Rather than thinking of putting DIY publications on a linear spectrum from Not-A-Zine, to Sort-Of-A-Zine, to A Zine – I’d like to borrow from contemporary visualisations of the autistic spectrum. Instead of seeing the autistic spectrum as a line, from not autistic to a little (high functioning) autistic to very (low functioning) autistic, these visualisations use a colour wheel to convey what it means to be ‘on the spectrum’, with different qualities, characteristics or experiences reflected in the different colours.
So, what does the ‘zine spectrum’ look like? What qualities or characteristics are key to zines?
Different DIY publications and zines have different profiles on the spectrum:
The advantages to these profiles are that there isn’t a clear threshold between when something is, or isn’t, a zine – which more accurately reflects my own experience of reading and working with zines and other DIY publications.
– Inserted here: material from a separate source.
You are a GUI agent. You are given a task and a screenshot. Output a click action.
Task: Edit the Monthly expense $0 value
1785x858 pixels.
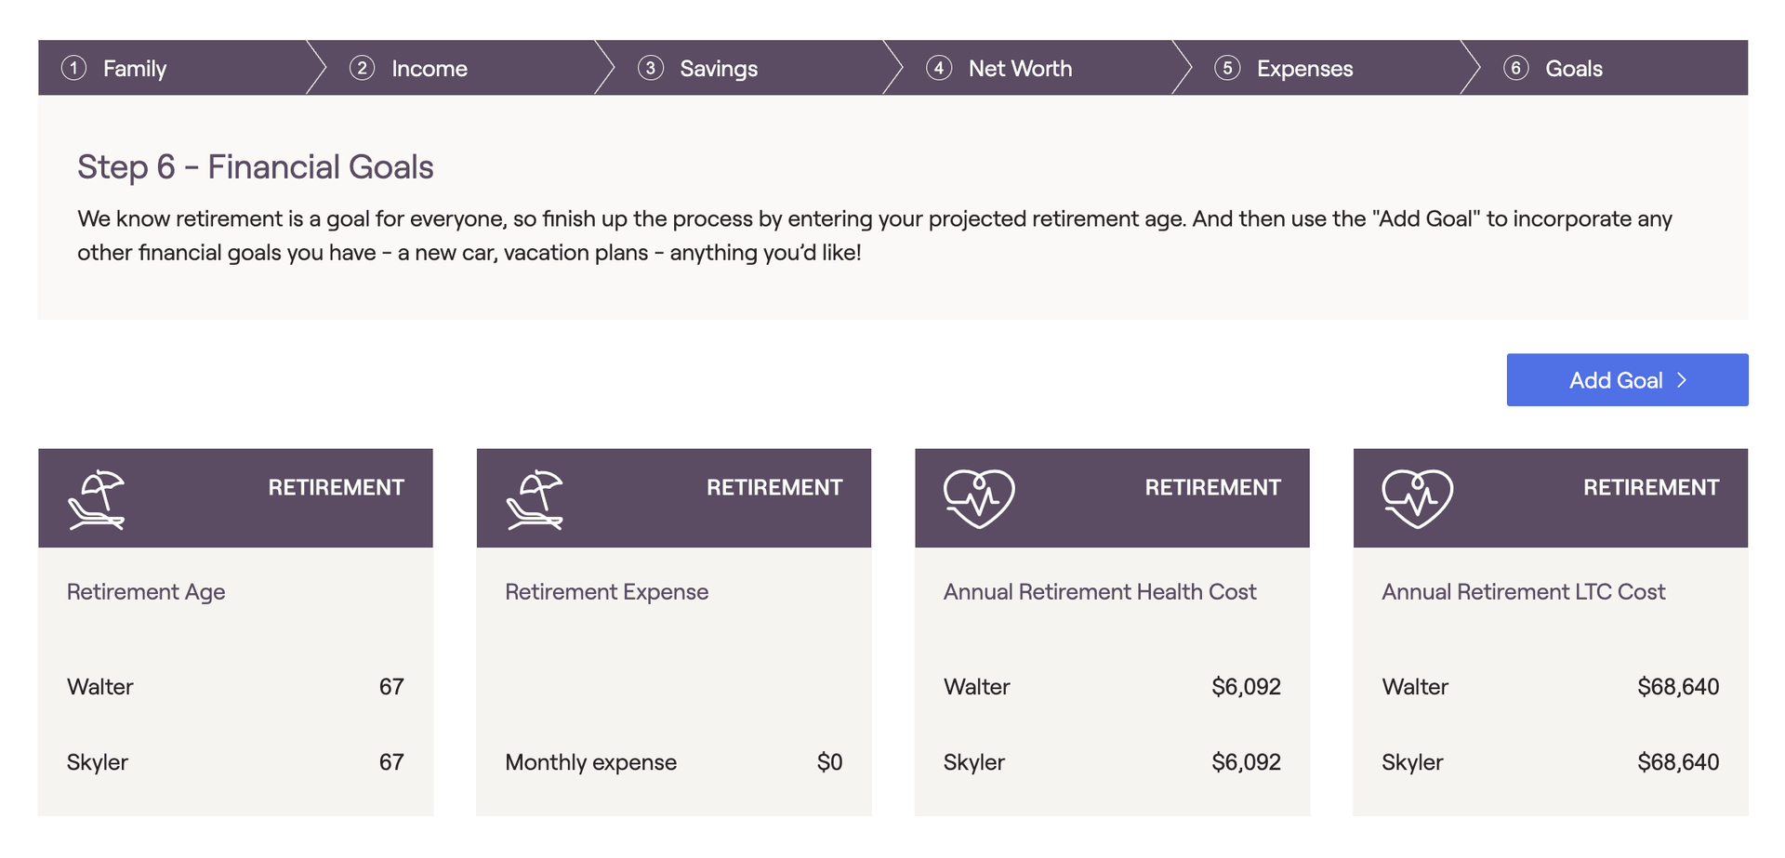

Particularly “spiky” profiles for DIY publications might offer insights – why something feels like a zine, and is or isn’t. This spectrum ensures that central to our understanding of zines are the practices and qualities that are consistently emphasised as central to zines.
These profiles might offer a useful tool for zine collections or indeed for researchers writing articles, or me writing my thesis. I’m thinking here particularly about the growth in compilation zines that can often be favoured by collections because of a feeling of ease/comfort when something has been compiled by a ‘professional’.
[1] Cherry Styles (Salford Zine Library), What are zines anyway?, (Zine, 2016), no page numbers.
[2] Stephen Duncombe, Notes from Underground: Zines and the Politics of Alternative Culture (LOCATION: PUBLISHER, 1997)
[3] Not technically true, but repeated enough times I guess to make it kind of true – zine was a contraction of fanzine, as Duncombe described in the quote before, but I guess fanzine has its roots in magazine so...
[4] Deborah Lupton chapter – Health Zines: Hand-made and heart-felt.